Abstract

Background. The COVID-19 pandemic posed challenges in making time-bound hospital management decisions. The University of the Philippines -Philippine General Hospital (UP-PGH) is a tertiary COVID-19 referral center located in Manila, Philippines. The mismatch of increasing suspected or confirmed COVID-19 infected mothers with few documented cases of infected infants has caused significant patient overflow and manpower shortage in its NICU. Objective. We present an evaluated scheme for NICU bed reallocation to maximize capacity performance, staffrostering, and resource conservation, while preserving COVID-19 infection prevention and control measures. Methods. Existing process workflows translated into operational models helped create a solution that modified cohorting and testing schemes. Staffing models were transitioned to meet patient flow. Outcome measurements were obtained, and feedback was monitored during the implementation phase. Results.

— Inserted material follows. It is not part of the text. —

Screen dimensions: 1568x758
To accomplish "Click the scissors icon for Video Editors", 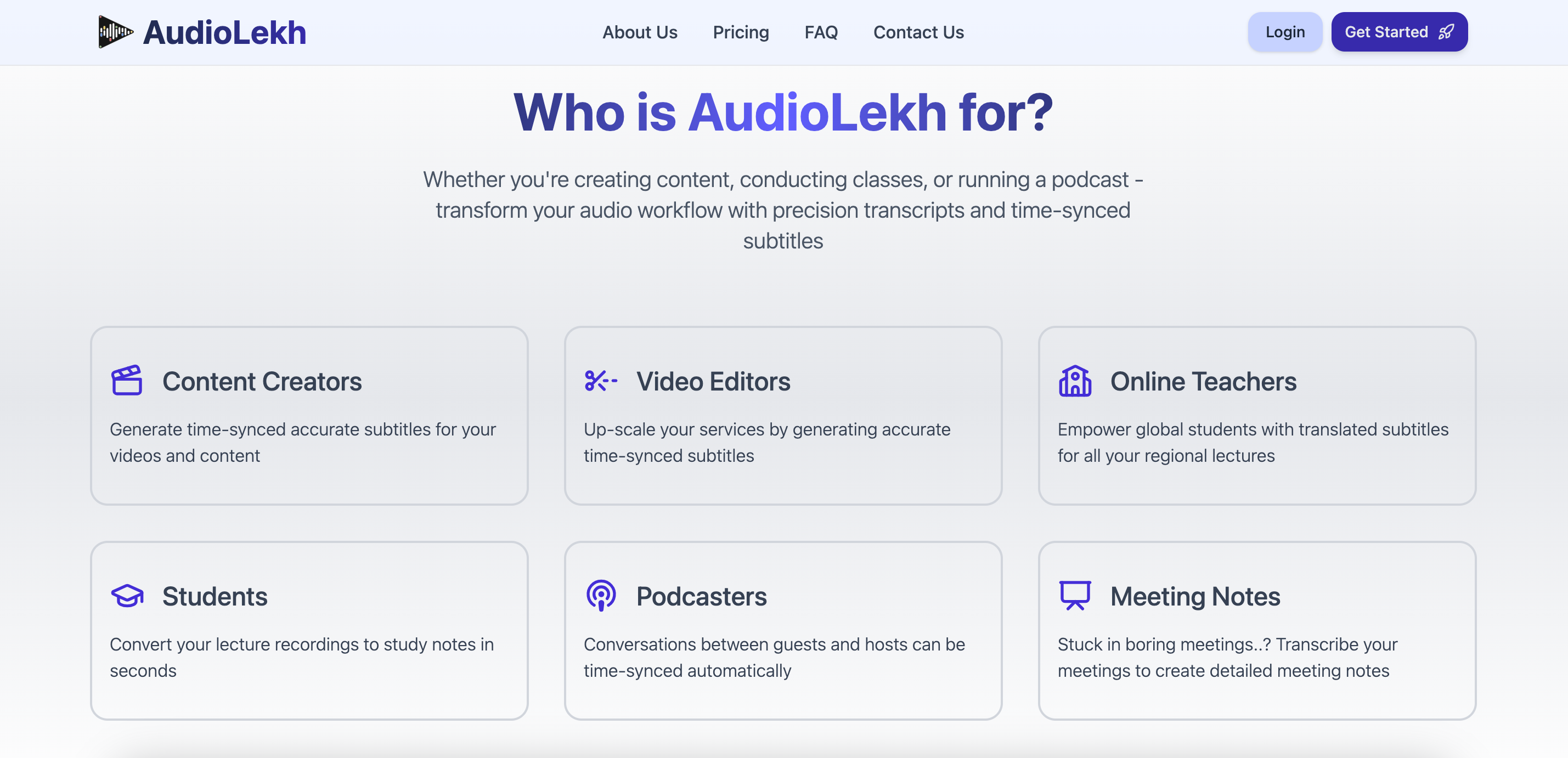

The scheme evaluation demonstrated benefits in (a) achieving shorter COVID-19 subunit length of stay; (b) better occupancy rates with minimal overflows; (c) workforce shortage mitigation with increased non-COVID workforce pool; (d) reduced personal protective equipment requirements; and (e) zero true SARS-CoV-2 infections. Conclusion. Designed for hospital operations leaders and stakeholders, this operations process can aid in hospital policy formulation in modifying cohorting schemes to maintain quality NICU care and service during the COVID-19 pandemic.